The most recent to voice such an opinion was Serbian Prime Minister Ana Brnabic, who said the ICTY is particularly biased against Serbs, because two-thirds of the people it convicted were of Serb ethnicity.
“I met [Brnabic] when I was last month in Belgrade. We had a good discussion on those issues and we agreed to disagree in that regard,” Brammertz said.
“It is a reality that the majority of individuals which have been prosecuted at the Tribunal are from the Serbian ethnicity, but it’s also very much reflecting the reality of the conflict where Serbs have been involved in Croatia, in Kosovo, in Bosnia and Herzegovina. We’re not saying that cases are reflecting statistically the number of crimes which have been committed, but we have prosecuted those that have greatest responsibility and I think it’s very much reflected in our cases,” he added.
Since it was established in 1993 by the UN, the ICTY has indicted 161 people, of whom 90 were sentenced and 19 acquitted.
In the cases against the other 37 people, the proceedings were either terminated or the indictments were withdrawn.
A handful of cases that remain from the ICTY were transferred to the Mechanism for International Criminal Tribunals, which will continue the work of the UN tribunals for Yugoslavia and Rwanda.
One of the cases heard last week was the prosecution’s appeal against the acquittal of Vojislav Seselj, the Serbian nationalist politician who was accused of wartime crimes in Croatia, Bosnia and Herzegovina and Serbia.
Seselj, who is living in Serbia after he was temporarily released by the ICTY for cancer treatment and then refused to go back to The Hague, has consistently mocked the UN court since he returned to Belgrade.

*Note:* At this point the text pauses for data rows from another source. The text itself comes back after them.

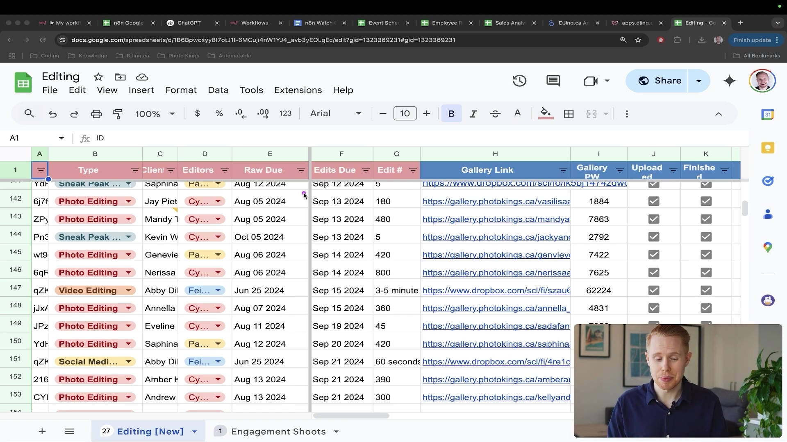Open the Arial font dropdown
This screenshot has height=442, width=787.
335,114
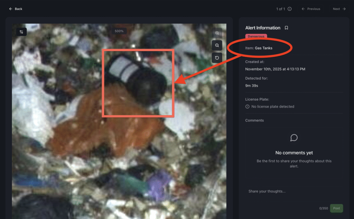The height and width of the screenshot is (219, 354).
Task: Advance to the Next alert
Action: (x=339, y=9)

He claimed that he took absolutely no notice of last week’s appeal. “I was asleep at the time,” he insisted.
“We’re used to [Seselj] having reactions which are not necessarily the ones we are expecting,” Brammertz said.

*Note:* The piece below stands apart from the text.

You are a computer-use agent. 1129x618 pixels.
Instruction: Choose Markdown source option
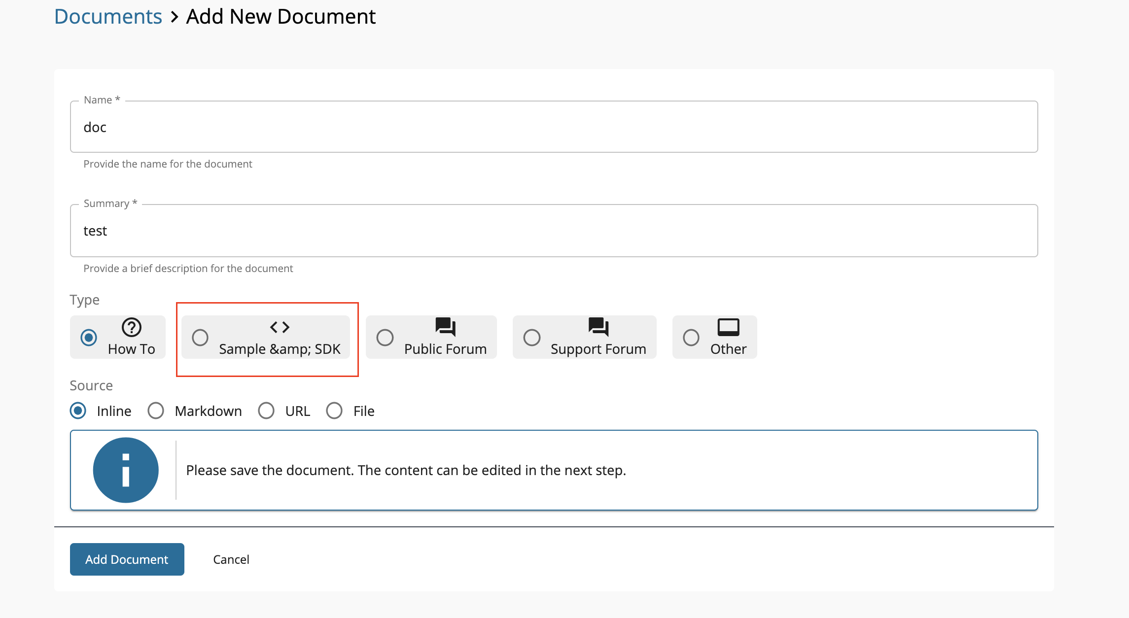(x=156, y=411)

‘Victims still want justice’
Although the ICTY is closing its doors, Brammertz believes that many more victims of the Yugoslav wars are still seeking justice.
He said that the ICTY is not closing because justice has been fully done, but because the UN Security Council decided to shift responsibilities from the Hague court to domestic judiciaries in former Yugoslav states.
Bosnia, Croatia, Serbia and Kosovo have established local specialist chambers dealing with war crimes prosecution, but these offices have been hampered by lack of resources and political influence over the judiciary.
Most of the countries have signed protocols for cooperation and liaison officers who work with the ICTY over the transfer of evidence, but extradition and the exchange of evidence between local prosecutors still remains a challenge.
Given the political climate in the region, Brammertz said he is not sure what will happen with all these domestic cases, but believes that “there’s no alternative”.
“I’m now dealing with the region for the last ten years. I’ve met a lot of courageous and motivated prosecutors and I hope that political support for their work will increase in the future,” he urged.
“If not, there will be a big, big problem. Without accountability, the region will not be able to move forward.”